## EXCERPTED RECORDS

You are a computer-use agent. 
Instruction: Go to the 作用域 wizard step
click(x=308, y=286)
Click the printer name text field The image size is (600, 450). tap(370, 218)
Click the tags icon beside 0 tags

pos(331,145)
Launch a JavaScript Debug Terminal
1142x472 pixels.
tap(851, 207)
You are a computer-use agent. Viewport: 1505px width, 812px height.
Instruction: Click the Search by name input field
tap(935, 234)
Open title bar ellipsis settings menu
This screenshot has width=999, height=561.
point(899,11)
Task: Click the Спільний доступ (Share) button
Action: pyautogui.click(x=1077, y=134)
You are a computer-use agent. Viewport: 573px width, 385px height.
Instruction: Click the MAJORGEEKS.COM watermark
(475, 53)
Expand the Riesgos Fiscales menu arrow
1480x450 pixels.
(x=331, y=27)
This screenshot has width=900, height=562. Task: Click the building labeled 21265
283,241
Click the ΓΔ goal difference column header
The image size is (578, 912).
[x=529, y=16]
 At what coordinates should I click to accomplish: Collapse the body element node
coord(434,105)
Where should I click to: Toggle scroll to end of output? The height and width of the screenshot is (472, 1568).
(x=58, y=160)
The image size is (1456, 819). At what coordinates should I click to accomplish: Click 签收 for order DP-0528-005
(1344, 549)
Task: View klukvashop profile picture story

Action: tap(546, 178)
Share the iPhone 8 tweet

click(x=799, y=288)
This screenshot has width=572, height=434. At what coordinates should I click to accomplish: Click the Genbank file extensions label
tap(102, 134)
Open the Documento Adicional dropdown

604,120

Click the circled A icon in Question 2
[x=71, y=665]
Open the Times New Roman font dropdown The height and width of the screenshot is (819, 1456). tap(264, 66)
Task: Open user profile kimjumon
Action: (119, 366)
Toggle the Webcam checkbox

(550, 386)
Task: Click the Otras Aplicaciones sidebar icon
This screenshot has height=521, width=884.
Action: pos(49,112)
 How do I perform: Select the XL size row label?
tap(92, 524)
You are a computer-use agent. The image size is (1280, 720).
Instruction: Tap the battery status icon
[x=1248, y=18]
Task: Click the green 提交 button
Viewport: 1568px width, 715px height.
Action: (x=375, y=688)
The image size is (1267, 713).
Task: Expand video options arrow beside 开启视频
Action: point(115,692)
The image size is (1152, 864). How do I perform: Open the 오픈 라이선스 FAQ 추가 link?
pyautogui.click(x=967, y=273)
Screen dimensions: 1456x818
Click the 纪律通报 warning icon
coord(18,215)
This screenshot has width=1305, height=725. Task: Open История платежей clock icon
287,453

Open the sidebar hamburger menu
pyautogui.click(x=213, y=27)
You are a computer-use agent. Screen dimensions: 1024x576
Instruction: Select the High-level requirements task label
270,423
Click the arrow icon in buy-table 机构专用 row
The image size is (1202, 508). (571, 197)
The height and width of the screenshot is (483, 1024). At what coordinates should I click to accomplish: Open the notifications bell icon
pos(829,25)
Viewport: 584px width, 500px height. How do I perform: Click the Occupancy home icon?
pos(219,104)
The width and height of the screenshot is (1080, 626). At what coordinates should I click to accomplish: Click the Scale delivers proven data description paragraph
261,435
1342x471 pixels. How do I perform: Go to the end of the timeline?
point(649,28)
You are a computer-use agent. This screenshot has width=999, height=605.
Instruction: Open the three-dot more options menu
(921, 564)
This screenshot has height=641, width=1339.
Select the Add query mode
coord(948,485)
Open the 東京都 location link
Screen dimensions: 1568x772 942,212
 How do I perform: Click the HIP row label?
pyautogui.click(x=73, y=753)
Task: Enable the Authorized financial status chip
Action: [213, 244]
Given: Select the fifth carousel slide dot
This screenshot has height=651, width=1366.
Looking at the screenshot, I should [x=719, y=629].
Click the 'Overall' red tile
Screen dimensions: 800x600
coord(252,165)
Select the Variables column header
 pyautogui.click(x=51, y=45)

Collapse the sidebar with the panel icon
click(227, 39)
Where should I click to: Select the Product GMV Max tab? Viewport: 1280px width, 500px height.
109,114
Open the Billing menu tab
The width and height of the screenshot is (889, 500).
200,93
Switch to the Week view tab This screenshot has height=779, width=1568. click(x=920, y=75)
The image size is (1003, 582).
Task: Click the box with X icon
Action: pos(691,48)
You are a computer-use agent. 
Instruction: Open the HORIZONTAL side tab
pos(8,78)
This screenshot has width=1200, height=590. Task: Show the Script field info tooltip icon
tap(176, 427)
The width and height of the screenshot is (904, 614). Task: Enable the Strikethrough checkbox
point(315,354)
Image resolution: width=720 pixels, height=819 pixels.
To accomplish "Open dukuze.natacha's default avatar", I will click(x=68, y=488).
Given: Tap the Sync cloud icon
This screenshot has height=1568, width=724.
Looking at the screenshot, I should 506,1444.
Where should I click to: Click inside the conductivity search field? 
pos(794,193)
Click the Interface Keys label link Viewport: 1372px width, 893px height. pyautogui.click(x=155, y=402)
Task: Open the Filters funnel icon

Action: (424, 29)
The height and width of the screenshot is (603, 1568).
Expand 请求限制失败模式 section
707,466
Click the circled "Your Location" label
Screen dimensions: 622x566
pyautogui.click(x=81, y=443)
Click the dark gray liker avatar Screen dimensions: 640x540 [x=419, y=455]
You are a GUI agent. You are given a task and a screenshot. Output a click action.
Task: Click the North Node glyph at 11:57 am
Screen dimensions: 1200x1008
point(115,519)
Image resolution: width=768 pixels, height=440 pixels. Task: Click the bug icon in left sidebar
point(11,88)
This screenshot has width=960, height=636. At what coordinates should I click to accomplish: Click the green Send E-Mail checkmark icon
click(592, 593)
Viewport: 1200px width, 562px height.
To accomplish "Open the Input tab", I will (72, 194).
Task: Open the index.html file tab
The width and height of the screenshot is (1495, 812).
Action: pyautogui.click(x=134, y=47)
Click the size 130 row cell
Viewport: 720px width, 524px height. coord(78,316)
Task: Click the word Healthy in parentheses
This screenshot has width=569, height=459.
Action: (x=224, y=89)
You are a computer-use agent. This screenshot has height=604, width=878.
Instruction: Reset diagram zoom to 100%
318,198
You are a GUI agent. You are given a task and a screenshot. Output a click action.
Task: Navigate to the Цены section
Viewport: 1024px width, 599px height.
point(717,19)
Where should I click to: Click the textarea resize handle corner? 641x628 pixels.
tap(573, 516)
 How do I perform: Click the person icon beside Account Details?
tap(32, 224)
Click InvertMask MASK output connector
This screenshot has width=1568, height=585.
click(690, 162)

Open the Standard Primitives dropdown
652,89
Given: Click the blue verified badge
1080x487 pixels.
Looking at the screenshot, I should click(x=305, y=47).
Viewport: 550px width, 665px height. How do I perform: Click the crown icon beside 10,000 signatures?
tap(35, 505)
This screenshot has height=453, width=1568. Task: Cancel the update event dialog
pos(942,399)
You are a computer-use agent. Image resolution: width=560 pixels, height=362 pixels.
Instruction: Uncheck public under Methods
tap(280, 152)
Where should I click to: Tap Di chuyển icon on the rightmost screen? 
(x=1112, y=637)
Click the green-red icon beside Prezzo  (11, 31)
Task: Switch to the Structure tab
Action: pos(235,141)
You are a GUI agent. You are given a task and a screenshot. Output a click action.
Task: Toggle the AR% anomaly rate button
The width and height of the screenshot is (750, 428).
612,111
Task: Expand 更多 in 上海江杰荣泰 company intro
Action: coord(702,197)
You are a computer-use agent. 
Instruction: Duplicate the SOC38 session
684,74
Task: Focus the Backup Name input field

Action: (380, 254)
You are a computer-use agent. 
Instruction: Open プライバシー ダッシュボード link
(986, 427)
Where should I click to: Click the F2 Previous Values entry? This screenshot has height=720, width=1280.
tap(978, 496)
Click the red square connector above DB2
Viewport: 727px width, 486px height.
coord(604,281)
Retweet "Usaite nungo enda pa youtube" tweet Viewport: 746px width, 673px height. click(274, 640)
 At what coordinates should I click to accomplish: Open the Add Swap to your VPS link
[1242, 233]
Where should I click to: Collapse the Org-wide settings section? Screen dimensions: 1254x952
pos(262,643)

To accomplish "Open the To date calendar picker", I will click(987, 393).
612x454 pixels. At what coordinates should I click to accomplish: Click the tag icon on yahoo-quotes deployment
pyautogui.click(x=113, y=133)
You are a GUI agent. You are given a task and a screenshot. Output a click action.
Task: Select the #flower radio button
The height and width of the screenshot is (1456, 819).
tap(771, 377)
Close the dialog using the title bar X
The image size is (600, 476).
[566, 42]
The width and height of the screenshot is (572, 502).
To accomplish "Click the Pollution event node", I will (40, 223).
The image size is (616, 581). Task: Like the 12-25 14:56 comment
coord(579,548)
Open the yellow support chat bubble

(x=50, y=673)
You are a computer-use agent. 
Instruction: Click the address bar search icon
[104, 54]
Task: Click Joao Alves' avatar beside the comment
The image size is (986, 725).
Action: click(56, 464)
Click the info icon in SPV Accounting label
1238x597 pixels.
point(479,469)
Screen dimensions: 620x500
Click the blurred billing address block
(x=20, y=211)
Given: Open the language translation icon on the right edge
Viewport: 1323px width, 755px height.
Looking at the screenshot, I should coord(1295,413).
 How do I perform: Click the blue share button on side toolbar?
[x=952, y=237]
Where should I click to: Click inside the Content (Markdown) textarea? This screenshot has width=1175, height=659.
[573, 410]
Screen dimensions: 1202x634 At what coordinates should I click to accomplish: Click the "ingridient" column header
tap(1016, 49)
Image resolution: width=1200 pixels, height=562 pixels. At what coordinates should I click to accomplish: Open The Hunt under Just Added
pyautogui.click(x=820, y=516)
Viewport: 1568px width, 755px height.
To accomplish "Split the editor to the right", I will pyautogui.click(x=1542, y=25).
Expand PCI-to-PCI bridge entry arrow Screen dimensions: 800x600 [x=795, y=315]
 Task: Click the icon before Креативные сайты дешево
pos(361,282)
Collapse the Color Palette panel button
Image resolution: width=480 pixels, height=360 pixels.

## PROBLEM REQUIREMENTS
Lines that contain the string "avatar" should be copied from the material above.

## SOLUTION TO THIS TASK
To accomplish "Open dukuze.natacha's default avatar", I will click(x=68, y=488).
Click the dark gray liker avatar Screen dimensions: 640x540 [x=419, y=455]
Task: Click Joao Alves' avatar beside the comment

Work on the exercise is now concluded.